ASSIGNED TASK - According to the abstract on voice-based detection of laryngeal cancer, why does voice-based diagnosis driven by artificial intelligence face challenges? Answer in one to three sentences.

PROVIDED PASSAGE -
○ ○ ○ ○ ○ ○ ○
Kim Hyun-Bum, Song Jaemin, Park Seho, Lee Yong Oh
Department of Otolaryngology-Head and Neck Surgery, The Catholic University of Korea, Seoul, South Korea.
Department of Industrial and Data Engineering, Hongik University, Seoul, South Korea.
Sci Rep. 2024 Apr 23;14(1):9297. doi: 10.1038/s41598-024-58817-x.
Voice change is often the first sign of laryngeal cancer, leading to diagnosis through hospital laryngoscopy. Screening for laryngeal cancer solely based on voice could enhance early detection. However, identifying voice indicators specific to laryngeal cancer is challenging, especially when differentiating it from other laryngeal ailments. This study presents an artificial intelligence model designed to distinguish between healthy voices, laryngeal cancer voices, and those of the other laryngeal conditions. We gathered voice samples of individuals with laryngeal cancer, vocal cord paralysis, benign mucosal diseases, and healthy participants. Comprehensive testing was conducted to determine the best mel-frequency cepstral coefficient conversion and machine learning techniques, with results analyzed in-depth. In our tests, laryngeal diseases distinguishing from healthy voices achieved an accuracy of 0.85-0.97. However, when multiclass classification, accuracy ranged from 0.75 to 0.83. These findings highlight the challenges of artificial intelligence-driven voice-based diagnosis due to overlaps with benign conditions but also underscore its potential.
声音变化往往是喉癌的首个迹象,可通过医院喉镜检查得以诊断。仅基于声音对喉癌进行筛查能够提高早期检测率。然而,识别喉癌特有的声音指标具有挑战性,尤其是在将其与其他喉部疾病区分开来时。本研究提出了一种人工智能模型,旨在区分健康嗓音、喉癌嗓音以及其他喉部疾病的嗓音。我们收集了喉癌患者、声带麻痹患者、良性黏膜疾病患者以及健康参与者的声音样本。进行了全面测试以确定最佳的梅尔频率倒谱系数转换和机器学习技术,并对结果进行了深入分析。在我们的测试中,将喉部疾病与健康嗓音区分开来的准确率达到了0.85至0.97。然而,在多类分类时,准确率范围为0.75至0.83。这些发现凸显了基于人工智能的声音诊断因与良性病症存在重叠而面临的挑战,但同时也强调了其潜力。
○ ○ ○ ○ ○ ○ ○
Data records
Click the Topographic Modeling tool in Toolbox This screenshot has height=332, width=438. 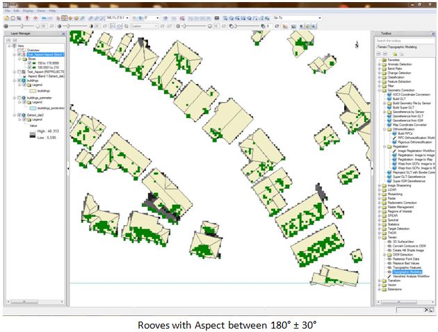coord(408,272)
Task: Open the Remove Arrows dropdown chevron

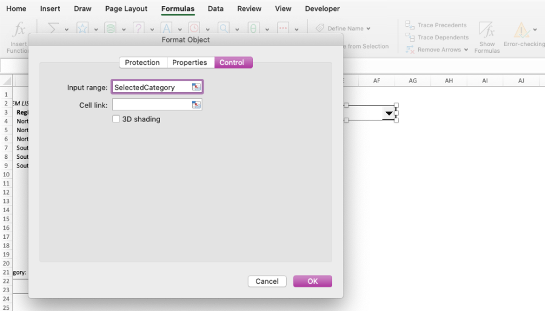Action: point(466,50)
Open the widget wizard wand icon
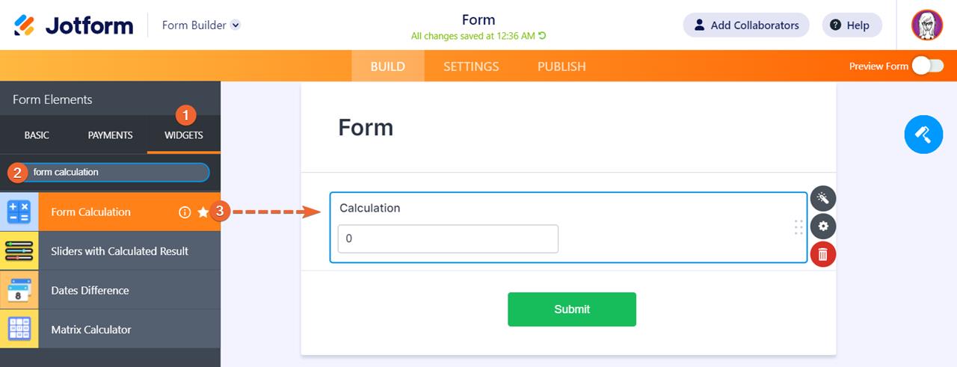957x367 pixels. click(822, 198)
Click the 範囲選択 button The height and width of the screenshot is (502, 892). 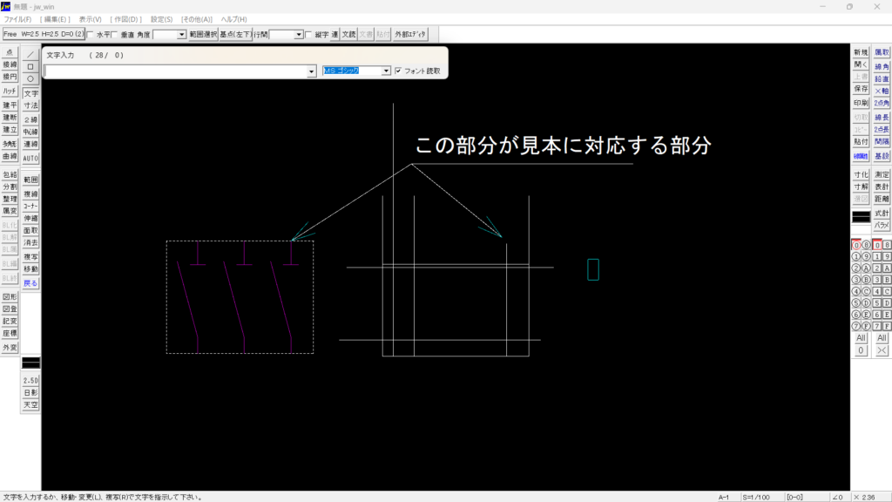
○ ○ ○ ○ ○ ○ ○
ANSWER SPACE - Voice-based diagnosis is challenging because laryngeal cancer voices overlap with those of benign conditions, which makes voice indicators specific to the cancer hard to identify. The tests separated laryngeal diseases from healthy voices with an accuracy of 0.85 to 0.97. Multiclass classification reached only 0.75 to 0.83.